_The task_: Please write out the entire listing below exactly, excluding its pictures.

-*-*-

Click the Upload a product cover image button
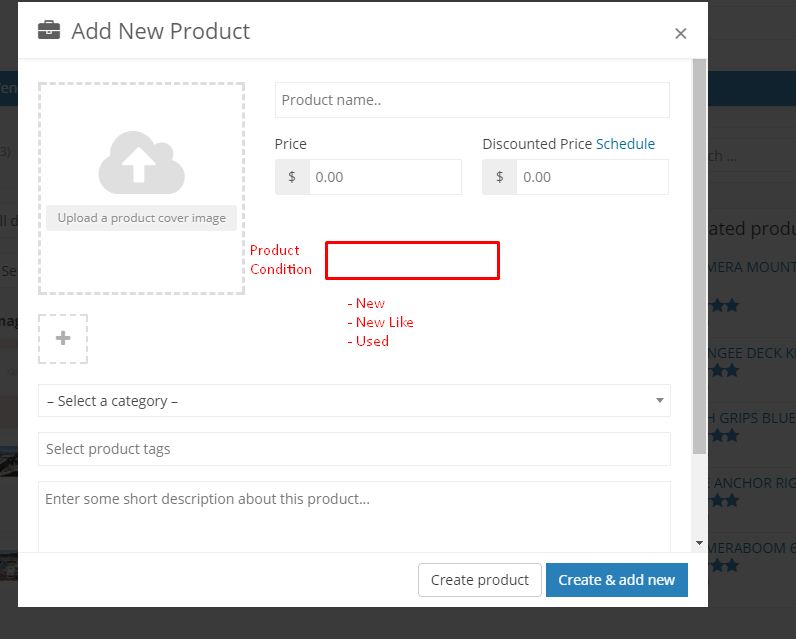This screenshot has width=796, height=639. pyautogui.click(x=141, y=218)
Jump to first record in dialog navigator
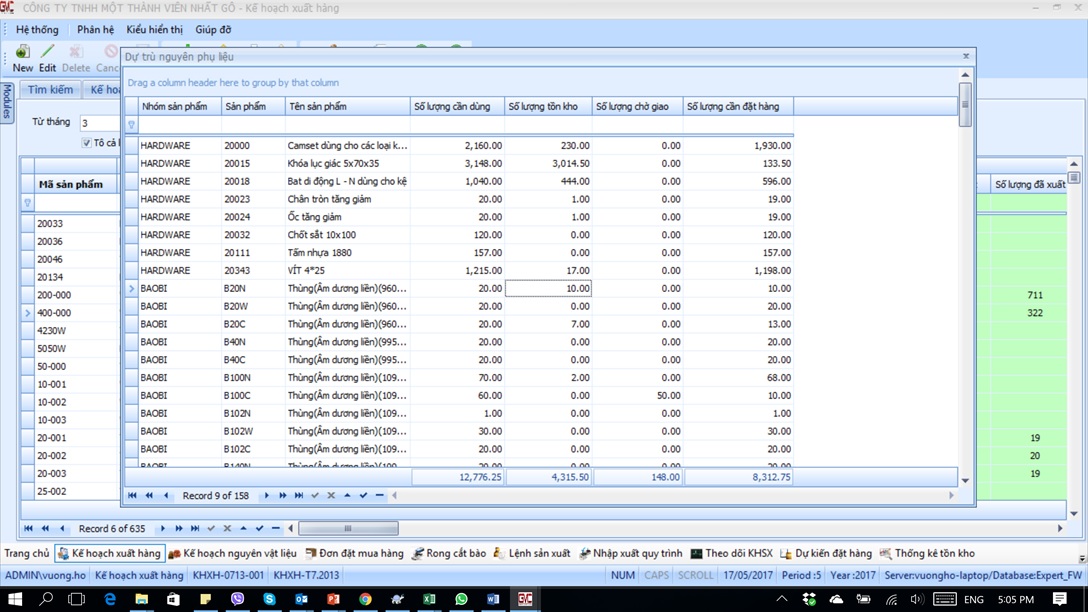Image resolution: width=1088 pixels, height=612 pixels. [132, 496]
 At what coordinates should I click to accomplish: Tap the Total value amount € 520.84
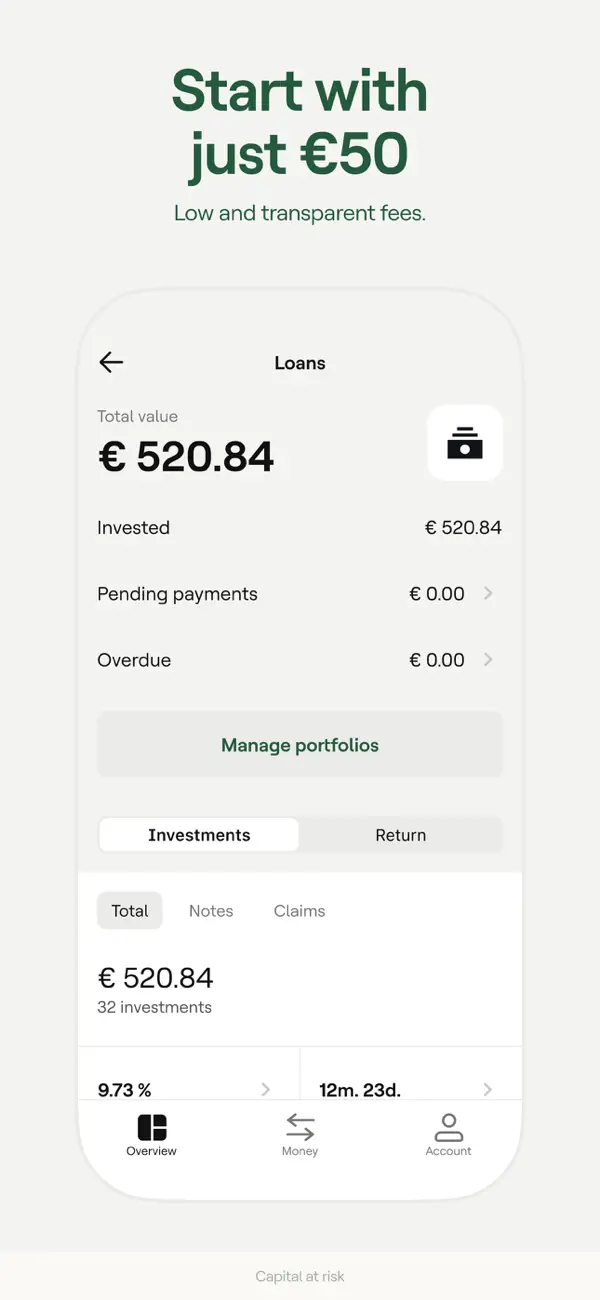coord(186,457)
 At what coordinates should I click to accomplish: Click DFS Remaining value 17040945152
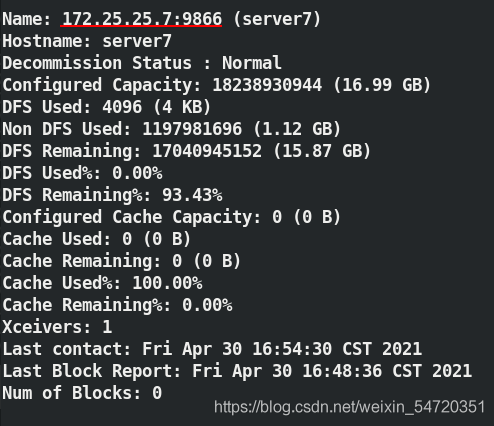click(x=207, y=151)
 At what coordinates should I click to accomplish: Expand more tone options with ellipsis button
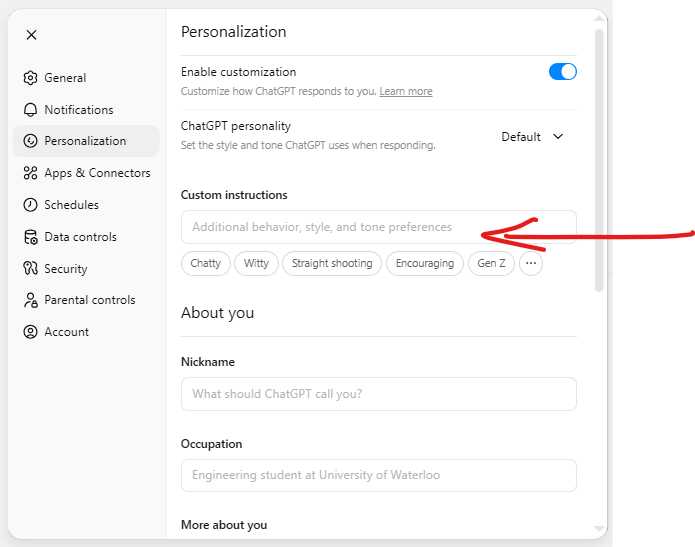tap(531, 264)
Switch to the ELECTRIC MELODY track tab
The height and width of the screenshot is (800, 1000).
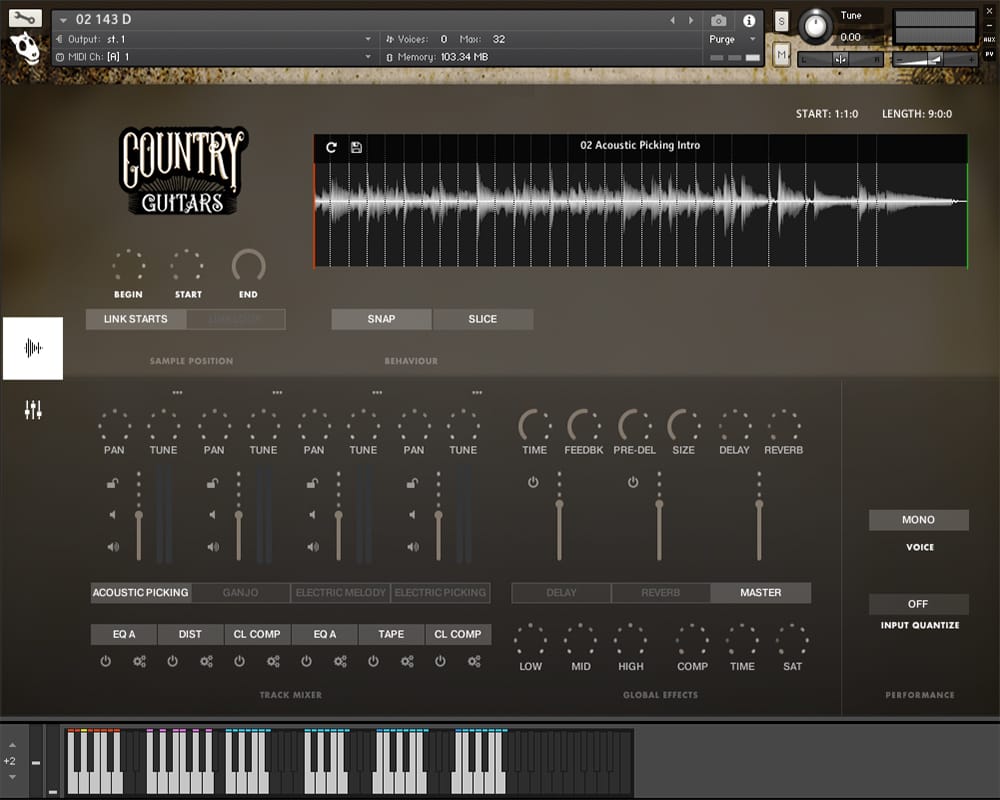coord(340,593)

-*-*-

_Task result_:
Click the Upload a product cover image button
This screenshot has width=796, height=639. pyautogui.click(x=141, y=218)
Jump to first record in dialog navigator
Image resolution: width=1088 pixels, height=612 pixels. [132, 496]
 At what coordinates should I click to accomplish: Tap the Total value amount € 520.84
coord(186,457)
 At what coordinates should I click to accomplish: Click DFS Remaining value 17040945152
click(x=207, y=151)
 At what coordinates should I click to accomplish: Expand more tone options with ellipsis button
tap(531, 264)
Switch to the ELECTRIC MELODY track tab
The height and width of the screenshot is (800, 1000).
coord(340,593)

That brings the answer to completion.